Rheinpfalz Verfolgungswahn: »Hexenjagd« in Neustadt (mit Bildergalerie)
Auf der Oberflächenebene spielt Arthur Millers 1953 in New York uraufgeführtes Drama „Hexenjagd“, das die Konzertdirektion Landgraf mit Wolfgang Seidenberg nach Neustadt bringt, im US-amerikanischen Salem im Jahr 1692.

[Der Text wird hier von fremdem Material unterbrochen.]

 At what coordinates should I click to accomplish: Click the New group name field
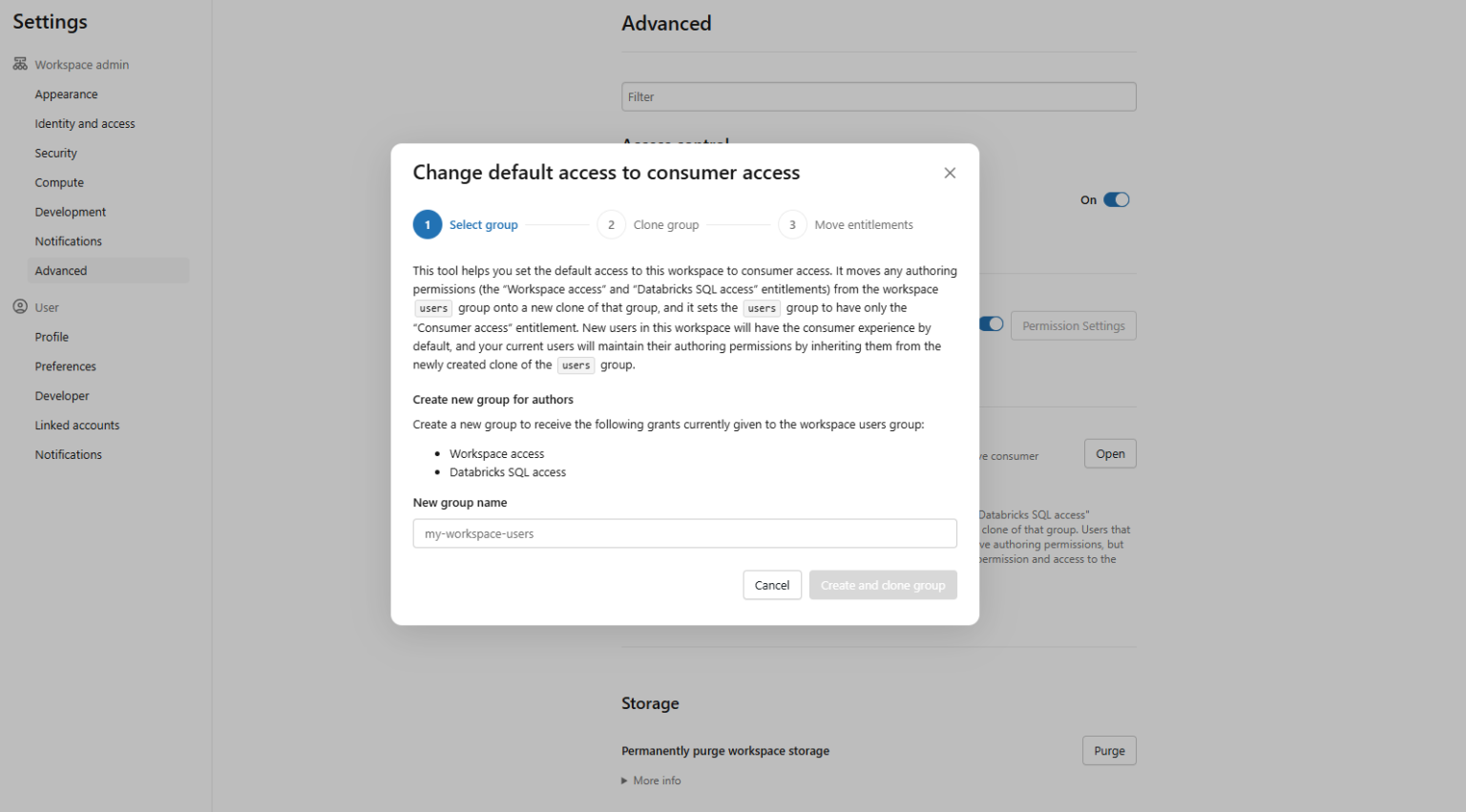(684, 533)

Spiegel menschlicher Bosheit
Hier kam es zu Zeiten, in denen derartiges in Europa überwunden war, zu einem Hexenwahn, in dessen Verlauf 20 Beschuldigte hingerichtet und 55 Menschen unter Folter zu Falschaussagen gebracht wurden. Gemeint indes hat Miller die Hexenjagd seiner Gegenwart, nämlich die von dem amerikanischen Senator McCarthy befeuerte paranoide Kommunistenhetze, die zu Denunziationen und absurden Prozessen führte und fortschrittliche Künstler wie Charles Chaplin außer Landes trieb. Müllers Stück war höchst erfolgreich. Seit einiger Zeit ist es wieder aktuell. Denn es trifft ebenso präzis die Verfolgung angeblicher Terroristen durch den Präsidenten aller Türken, der Kritiker unter willkürlichen Anklagen ins Gefängnis wirft, und die ähnlich illiberalen Ambitionen mancher seiner osteuropäischen und überseeischen Kollegen.